_TASK DETAILS_. Every record below is to be restated word for word.

Dataset entries
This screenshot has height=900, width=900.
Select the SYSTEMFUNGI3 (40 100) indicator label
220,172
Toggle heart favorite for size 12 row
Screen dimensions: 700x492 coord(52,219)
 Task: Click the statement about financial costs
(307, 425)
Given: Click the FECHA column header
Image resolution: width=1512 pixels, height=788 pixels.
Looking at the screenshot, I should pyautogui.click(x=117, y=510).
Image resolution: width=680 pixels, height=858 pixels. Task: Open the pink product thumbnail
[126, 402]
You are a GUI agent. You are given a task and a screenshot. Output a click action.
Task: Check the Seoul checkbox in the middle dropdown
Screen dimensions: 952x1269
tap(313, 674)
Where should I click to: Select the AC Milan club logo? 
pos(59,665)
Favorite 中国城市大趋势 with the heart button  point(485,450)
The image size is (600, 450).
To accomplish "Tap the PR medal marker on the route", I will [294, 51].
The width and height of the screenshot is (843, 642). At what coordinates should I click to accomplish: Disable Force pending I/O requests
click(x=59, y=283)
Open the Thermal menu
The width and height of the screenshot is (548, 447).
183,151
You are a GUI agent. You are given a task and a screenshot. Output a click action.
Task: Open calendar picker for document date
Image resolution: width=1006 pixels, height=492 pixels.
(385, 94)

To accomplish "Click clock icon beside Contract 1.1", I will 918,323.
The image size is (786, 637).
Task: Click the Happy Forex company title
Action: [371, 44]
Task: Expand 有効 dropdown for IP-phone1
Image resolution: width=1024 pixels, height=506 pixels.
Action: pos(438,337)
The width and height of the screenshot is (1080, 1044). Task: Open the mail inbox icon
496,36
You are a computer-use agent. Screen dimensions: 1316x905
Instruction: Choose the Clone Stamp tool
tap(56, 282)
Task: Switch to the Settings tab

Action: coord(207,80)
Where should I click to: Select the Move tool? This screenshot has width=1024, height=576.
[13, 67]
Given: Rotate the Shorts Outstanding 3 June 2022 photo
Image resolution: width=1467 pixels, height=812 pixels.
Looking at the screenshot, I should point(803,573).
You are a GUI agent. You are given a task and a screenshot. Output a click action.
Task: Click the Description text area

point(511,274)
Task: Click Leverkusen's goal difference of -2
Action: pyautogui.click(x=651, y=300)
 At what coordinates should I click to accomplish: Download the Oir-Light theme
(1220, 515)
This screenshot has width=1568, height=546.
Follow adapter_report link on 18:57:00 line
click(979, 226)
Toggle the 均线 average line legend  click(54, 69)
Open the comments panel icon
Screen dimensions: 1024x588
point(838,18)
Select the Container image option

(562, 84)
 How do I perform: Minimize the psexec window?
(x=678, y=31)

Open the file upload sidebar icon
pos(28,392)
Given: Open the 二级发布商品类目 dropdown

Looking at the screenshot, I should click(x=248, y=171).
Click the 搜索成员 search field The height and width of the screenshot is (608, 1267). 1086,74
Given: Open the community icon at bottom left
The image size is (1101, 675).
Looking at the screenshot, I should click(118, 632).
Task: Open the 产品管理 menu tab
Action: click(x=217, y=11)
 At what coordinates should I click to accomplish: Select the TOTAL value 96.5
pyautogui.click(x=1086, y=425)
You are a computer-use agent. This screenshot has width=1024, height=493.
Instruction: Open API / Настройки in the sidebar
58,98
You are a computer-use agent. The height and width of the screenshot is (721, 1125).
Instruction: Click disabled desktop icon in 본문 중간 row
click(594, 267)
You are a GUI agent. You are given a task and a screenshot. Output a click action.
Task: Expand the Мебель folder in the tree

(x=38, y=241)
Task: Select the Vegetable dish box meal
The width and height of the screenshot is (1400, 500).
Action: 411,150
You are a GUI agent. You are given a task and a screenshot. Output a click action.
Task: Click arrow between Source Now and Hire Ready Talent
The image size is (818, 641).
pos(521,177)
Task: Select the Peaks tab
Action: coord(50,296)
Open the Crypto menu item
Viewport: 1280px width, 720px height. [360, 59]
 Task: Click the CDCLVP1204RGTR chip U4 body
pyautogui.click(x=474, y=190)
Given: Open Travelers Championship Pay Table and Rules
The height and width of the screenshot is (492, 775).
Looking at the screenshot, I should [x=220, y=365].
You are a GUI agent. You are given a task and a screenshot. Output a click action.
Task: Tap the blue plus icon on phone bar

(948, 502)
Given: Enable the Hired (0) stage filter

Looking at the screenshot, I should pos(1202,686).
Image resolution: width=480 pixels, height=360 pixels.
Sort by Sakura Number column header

_RESULT OF THIS EXERCISE_.
This screenshot has height=900, width=900.
Select the SYSTEMFUNGI3 (40 100) indicator label
220,172
Toggle heart favorite for size 12 row
Screen dimensions: 700x492 coord(52,219)
 Task: Click the statement about financial costs
(307, 425)
Given: Click the FECHA column header
Image resolution: width=1512 pixels, height=788 pixels.
Looking at the screenshot, I should pyautogui.click(x=117, y=510).
Image resolution: width=680 pixels, height=858 pixels. Task: Open the pink product thumbnail
[126, 402]
You are a GUI agent. You are given a task and a screenshot. Output a click action.
Task: Check the Seoul checkbox in the middle dropdown
Screen dimensions: 952x1269
tap(313, 674)
Where should I click to: Select the AC Milan club logo? 
pos(59,665)
Favorite 中国城市大趋势 with the heart button  point(485,450)
The image size is (600, 450).
To accomplish "Tap the PR medal marker on the route", I will [294, 51].
The width and height of the screenshot is (843, 642). At what coordinates should I click to accomplish: Disable Force pending I/O requests
click(x=59, y=283)
Open the Thermal menu
The width and height of the screenshot is (548, 447).
183,151
You are a GUI agent. You are given a task and a screenshot. Output a click action.
Task: Open calendar picker for document date
Image resolution: width=1006 pixels, height=492 pixels.
(385, 94)

To accomplish "Click clock icon beside Contract 1.1", I will 918,323.
The image size is (786, 637).
Task: Click the Happy Forex company title
Action: [371, 44]
Task: Expand 有効 dropdown for IP-phone1
Image resolution: width=1024 pixels, height=506 pixels.
Action: pos(438,337)
The width and height of the screenshot is (1080, 1044). Task: Open the mail inbox icon
496,36
You are a computer-use agent. Screen dimensions: 1316x905
Instruction: Choose the Clone Stamp tool
tap(56, 282)
Task: Switch to the Settings tab

Action: coord(207,80)
Where should I click to: Select the Move tool? This screenshot has width=1024, height=576.
[13, 67]
Given: Rotate the Shorts Outstanding 3 June 2022 photo
Image resolution: width=1467 pixels, height=812 pixels.
Looking at the screenshot, I should point(803,573).
You are a GUI agent. You are given a task and a screenshot. Output a click action.
Task: Click the Description text area

point(511,274)
Task: Click Leverkusen's goal difference of -2
Action: pyautogui.click(x=651, y=300)
 At what coordinates should I click to accomplish: Download the Oir-Light theme
(1220, 515)
This screenshot has width=1568, height=546.
Follow adapter_report link on 18:57:00 line
click(979, 226)
Toggle the 均线 average line legend  click(54, 69)
Open the comments panel icon
Screen dimensions: 1024x588
point(838,18)
Select the Container image option

(562, 84)
 How do I perform: Minimize the psexec window?
(x=678, y=31)

Open the file upload sidebar icon
pos(28,392)
Given: Open the 二级发布商品类目 dropdown

Looking at the screenshot, I should click(x=248, y=171).
Click the 搜索成员 search field The height and width of the screenshot is (608, 1267). 1086,74
Given: Open the community icon at bottom left
The image size is (1101, 675).
Looking at the screenshot, I should click(118, 632).
Task: Open the 产品管理 menu tab
Action: click(x=217, y=11)
 At what coordinates should I click to accomplish: Select the TOTAL value 96.5
pyautogui.click(x=1086, y=425)
You are a computer-use agent. This screenshot has width=1024, height=493.
Instruction: Open API / Настройки in the sidebar
58,98
You are a computer-use agent. The height and width of the screenshot is (721, 1125).
Instruction: Click disabled desktop icon in 본문 중간 row
click(594, 267)
You are a GUI agent. You are given a task and a screenshot. Output a click action.
Task: Expand the Мебель folder in the tree

(x=38, y=241)
Task: Select the Vegetable dish box meal
The width and height of the screenshot is (1400, 500).
Action: 411,150
You are a GUI agent. You are given a task and a screenshot. Output a click action.
Task: Click arrow between Source Now and Hire Ready Talent
The image size is (818, 641).
pos(521,177)
Task: Select the Peaks tab
Action: coord(50,296)
Open the Crypto menu item
Viewport: 1280px width, 720px height. [360, 59]
 Task: Click the CDCLVP1204RGTR chip U4 body
pyautogui.click(x=474, y=190)
Given: Open Travelers Championship Pay Table and Rules
The height and width of the screenshot is (492, 775).
Looking at the screenshot, I should [x=220, y=365].
You are a GUI agent. You are given a task and a screenshot. Output a click action.
Task: Tap the blue plus icon on phone bar

(948, 502)
Given: Enable the Hired (0) stage filter

Looking at the screenshot, I should pos(1202,686).
Image resolution: width=480 pixels, height=360 pixels.
Sort by Sakura Number column header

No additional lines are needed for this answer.